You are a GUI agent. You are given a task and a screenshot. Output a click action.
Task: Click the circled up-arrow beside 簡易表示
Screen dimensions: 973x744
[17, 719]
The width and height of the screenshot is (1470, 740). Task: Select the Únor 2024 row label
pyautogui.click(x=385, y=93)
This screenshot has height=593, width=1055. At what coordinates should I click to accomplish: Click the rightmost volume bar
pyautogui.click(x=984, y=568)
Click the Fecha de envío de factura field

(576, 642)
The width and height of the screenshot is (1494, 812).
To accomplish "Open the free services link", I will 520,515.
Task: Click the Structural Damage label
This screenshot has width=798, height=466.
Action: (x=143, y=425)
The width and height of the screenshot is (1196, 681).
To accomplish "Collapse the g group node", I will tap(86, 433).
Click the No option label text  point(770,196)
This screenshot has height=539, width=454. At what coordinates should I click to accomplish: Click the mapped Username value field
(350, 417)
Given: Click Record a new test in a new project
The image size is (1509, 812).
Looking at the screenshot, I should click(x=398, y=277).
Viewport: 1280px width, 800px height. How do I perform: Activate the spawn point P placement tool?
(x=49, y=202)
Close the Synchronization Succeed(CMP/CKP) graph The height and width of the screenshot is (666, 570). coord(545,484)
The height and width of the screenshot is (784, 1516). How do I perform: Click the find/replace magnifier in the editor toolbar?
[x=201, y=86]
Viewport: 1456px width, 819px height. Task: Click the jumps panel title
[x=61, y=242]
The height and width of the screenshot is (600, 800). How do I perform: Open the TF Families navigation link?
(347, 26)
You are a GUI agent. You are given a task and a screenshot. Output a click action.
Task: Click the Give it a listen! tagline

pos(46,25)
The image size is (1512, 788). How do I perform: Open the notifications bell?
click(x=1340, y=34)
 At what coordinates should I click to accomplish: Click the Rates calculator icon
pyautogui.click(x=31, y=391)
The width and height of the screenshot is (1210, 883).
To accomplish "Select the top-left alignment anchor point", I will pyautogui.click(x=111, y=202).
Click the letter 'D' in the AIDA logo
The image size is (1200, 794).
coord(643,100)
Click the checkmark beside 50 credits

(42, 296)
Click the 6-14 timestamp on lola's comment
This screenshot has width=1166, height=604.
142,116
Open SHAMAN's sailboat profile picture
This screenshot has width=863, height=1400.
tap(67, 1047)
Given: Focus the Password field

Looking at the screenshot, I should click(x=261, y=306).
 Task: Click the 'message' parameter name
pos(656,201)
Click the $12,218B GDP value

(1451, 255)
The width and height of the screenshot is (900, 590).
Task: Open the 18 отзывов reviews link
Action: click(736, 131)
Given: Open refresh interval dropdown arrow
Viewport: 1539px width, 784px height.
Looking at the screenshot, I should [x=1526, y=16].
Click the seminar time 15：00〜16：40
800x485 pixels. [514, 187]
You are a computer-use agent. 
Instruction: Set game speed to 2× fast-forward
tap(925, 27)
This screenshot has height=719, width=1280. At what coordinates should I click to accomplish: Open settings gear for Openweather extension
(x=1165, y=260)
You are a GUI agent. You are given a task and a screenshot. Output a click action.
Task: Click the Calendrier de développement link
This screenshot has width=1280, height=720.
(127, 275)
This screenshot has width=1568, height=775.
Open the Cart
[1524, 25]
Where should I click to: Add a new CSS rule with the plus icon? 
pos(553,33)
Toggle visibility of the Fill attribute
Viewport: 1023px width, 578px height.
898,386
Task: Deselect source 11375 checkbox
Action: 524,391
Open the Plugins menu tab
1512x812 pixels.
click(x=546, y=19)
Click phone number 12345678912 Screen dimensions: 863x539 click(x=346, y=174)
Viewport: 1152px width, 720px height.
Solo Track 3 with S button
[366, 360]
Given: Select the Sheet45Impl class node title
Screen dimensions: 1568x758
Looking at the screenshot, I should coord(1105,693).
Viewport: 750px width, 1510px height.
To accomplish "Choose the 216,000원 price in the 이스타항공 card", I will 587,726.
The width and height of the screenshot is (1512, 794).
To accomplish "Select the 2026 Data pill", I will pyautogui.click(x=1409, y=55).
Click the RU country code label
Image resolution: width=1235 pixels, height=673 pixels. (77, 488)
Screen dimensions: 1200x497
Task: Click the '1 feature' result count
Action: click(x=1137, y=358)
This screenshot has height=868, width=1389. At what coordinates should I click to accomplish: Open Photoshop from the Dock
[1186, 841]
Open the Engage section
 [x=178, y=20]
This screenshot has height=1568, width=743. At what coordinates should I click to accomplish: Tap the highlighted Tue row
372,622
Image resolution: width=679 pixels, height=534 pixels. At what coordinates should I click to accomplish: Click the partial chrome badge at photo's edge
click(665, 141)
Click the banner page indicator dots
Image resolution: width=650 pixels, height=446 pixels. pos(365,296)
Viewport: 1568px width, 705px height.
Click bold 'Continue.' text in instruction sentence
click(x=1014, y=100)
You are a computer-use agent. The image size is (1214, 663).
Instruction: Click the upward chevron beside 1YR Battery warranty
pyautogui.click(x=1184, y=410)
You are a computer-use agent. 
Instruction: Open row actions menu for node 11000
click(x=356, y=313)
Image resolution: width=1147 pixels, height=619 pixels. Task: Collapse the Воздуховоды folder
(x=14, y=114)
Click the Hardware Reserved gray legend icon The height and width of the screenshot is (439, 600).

───

AIM OF THE EXERCISE:
Rewrite all of the entries above, switching each "computer-use agent" to "GUI agent" and keeping every other word and line unchanged.

RESPONSE:
You are a GUI agent. You are given a task and a screenshot. Output a click action.
Task: Click the circled up-arrow beside 簡易表示
Screen dimensions: 973x744
[17, 719]
The width and height of the screenshot is (1470, 740). Task: Select the Únor 2024 row label
pyautogui.click(x=385, y=93)
This screenshot has height=593, width=1055. At what coordinates should I click to accomplish: Click the rightmost volume bar
pyautogui.click(x=984, y=568)
Click the Fecha de envío de factura field

(576, 642)
The width and height of the screenshot is (1494, 812).
To accomplish "Open the free services link", I will 520,515.
Task: Click the Structural Damage label
This screenshot has width=798, height=466.
Action: (x=143, y=425)
The width and height of the screenshot is (1196, 681).
To accomplish "Collapse the g group node", I will tap(86, 433).
Click the No option label text  point(770,196)
This screenshot has height=539, width=454. At what coordinates should I click to accomplish: Click the mapped Username value field
(350, 417)
Given: Click Record a new test in a new project
The image size is (1509, 812).
Looking at the screenshot, I should click(x=398, y=277).
Viewport: 1280px width, 800px height. How do I perform: Activate the spawn point P placement tool?
(x=49, y=202)
Close the Synchronization Succeed(CMP/CKP) graph The height and width of the screenshot is (666, 570). coord(545,484)
The height and width of the screenshot is (784, 1516). How do I perform: Click the find/replace magnifier in the editor toolbar?
[x=201, y=86]
Viewport: 1456px width, 819px height. Task: Click the jumps panel title
[x=61, y=242]
The height and width of the screenshot is (600, 800). How do I perform: Open the TF Families navigation link?
(347, 26)
You are a GUI agent. You are given a task and a screenshot. Output a click action.
Task: Click the Give it a listen! tagline

pos(46,25)
The image size is (1512, 788). How do I perform: Open the notifications bell?
click(x=1340, y=34)
 At what coordinates should I click to accomplish: Click the Rates calculator icon
pyautogui.click(x=31, y=391)
The width and height of the screenshot is (1210, 883).
To accomplish "Select the top-left alignment anchor point", I will pyautogui.click(x=111, y=202).
Click the letter 'D' in the AIDA logo
The image size is (1200, 794).
coord(643,100)
Click the checkmark beside 50 credits

(42, 296)
Click the 6-14 timestamp on lola's comment
This screenshot has width=1166, height=604.
142,116
Open SHAMAN's sailboat profile picture
This screenshot has width=863, height=1400.
tap(67, 1047)
Given: Focus the Password field

Looking at the screenshot, I should click(x=261, y=306).
 Task: Click the 'message' parameter name
pos(656,201)
Click the $12,218B GDP value

(1451, 255)
The width and height of the screenshot is (900, 590).
Task: Open the 18 отзывов reviews link
Action: click(736, 131)
Given: Open refresh interval dropdown arrow
Viewport: 1539px width, 784px height.
Looking at the screenshot, I should [x=1526, y=16].
Click the seminar time 15：00〜16：40
800x485 pixels. [514, 187]
You are a GUI agent. 
Instruction: Set game speed to 2× fast-forward
tap(925, 27)
This screenshot has height=719, width=1280. At what coordinates should I click to accomplish: Open settings gear for Openweather extension
(x=1165, y=260)
You are a GUI agent. You are given a task and a screenshot. Output a click action.
Task: Click the Calendrier de développement link
This screenshot has width=1280, height=720.
(127, 275)
This screenshot has width=1568, height=775.
Open the Cart
[1524, 25]
Where should I click to: Add a new CSS rule with the plus icon? 
pos(553,33)
Toggle visibility of the Fill attribute
Viewport: 1023px width, 578px height.
898,386
Task: Deselect source 11375 checkbox
Action: 524,391
Open the Plugins menu tab
1512x812 pixels.
click(x=546, y=19)
Click phone number 12345678912 Screen dimensions: 863x539 click(x=346, y=174)
Viewport: 1152px width, 720px height.
Solo Track 3 with S button
[366, 360]
Given: Select the Sheet45Impl class node title
Screen dimensions: 1568x758
Looking at the screenshot, I should coord(1105,693).
Viewport: 750px width, 1510px height.
To accomplish "Choose the 216,000원 price in the 이스타항공 card", I will 587,726.
The width and height of the screenshot is (1512, 794).
To accomplish "Select the 2026 Data pill", I will pyautogui.click(x=1409, y=55).
Click the RU country code label
Image resolution: width=1235 pixels, height=673 pixels. (77, 488)
Screen dimensions: 1200x497
Task: Click the '1 feature' result count
Action: click(x=1137, y=358)
This screenshot has height=868, width=1389. At what coordinates should I click to accomplish: Open Photoshop from the Dock
[1186, 841]
Open the Engage section
 [x=178, y=20]
This screenshot has height=1568, width=743. At what coordinates should I click to accomplish: Tap the highlighted Tue row
372,622
Image resolution: width=679 pixels, height=534 pixels. At what coordinates should I click to accomplish: Click the partial chrome badge at photo's edge
click(665, 141)
Click the banner page indicator dots
Image resolution: width=650 pixels, height=446 pixels. pos(365,296)
Viewport: 1568px width, 705px height.
Click bold 'Continue.' text in instruction sentence
click(x=1014, y=100)
You are a GUI agent. The image size is (1214, 663).
Instruction: Click the upward chevron beside 1YR Battery warranty
pyautogui.click(x=1184, y=410)
You are a GUI agent. 
Instruction: Open row actions menu for node 11000
click(x=356, y=313)
Image resolution: width=1147 pixels, height=619 pixels. Task: Collapse the Воздуховоды folder
(x=14, y=114)
Click the Hardware Reserved gray legend icon The height and width of the screenshot is (439, 600).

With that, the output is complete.